Beginning at the line containing "Instruction: Click the info icon bottom left" in the material below and ending at the line containing "Given: Click the Month column text icon", return each line exactly and add nothing.

────────

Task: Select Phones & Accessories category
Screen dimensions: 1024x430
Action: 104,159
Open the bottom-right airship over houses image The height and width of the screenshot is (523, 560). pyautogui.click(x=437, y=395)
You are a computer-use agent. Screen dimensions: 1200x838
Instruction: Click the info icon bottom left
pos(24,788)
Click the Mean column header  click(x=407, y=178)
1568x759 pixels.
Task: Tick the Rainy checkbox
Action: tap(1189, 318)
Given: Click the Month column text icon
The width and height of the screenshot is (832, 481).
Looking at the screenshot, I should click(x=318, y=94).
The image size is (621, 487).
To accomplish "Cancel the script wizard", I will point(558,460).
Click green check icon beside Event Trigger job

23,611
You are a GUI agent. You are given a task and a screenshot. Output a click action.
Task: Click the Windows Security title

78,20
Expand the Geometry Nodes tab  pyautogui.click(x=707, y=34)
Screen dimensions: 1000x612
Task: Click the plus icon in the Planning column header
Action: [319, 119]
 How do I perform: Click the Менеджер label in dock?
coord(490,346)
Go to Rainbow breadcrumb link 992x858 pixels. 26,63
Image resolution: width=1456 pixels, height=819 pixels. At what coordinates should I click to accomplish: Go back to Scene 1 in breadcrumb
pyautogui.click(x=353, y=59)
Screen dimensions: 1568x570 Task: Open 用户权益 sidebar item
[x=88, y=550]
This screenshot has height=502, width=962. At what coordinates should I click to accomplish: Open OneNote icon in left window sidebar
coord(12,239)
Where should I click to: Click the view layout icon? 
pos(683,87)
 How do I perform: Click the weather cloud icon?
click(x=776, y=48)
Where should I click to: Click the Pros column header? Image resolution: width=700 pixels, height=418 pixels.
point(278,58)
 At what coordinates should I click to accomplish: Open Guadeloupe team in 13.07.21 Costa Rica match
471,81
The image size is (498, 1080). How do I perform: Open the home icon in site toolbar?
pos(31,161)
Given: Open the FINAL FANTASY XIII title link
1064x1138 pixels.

────────

- **Task output**
Instruction: Click the info icon bottom left
pos(24,788)
Click the Mean column header  click(x=407, y=178)
1568x759 pixels.
Task: Tick the Rainy checkbox
Action: tap(1189, 318)
Given: Click the Month column text icon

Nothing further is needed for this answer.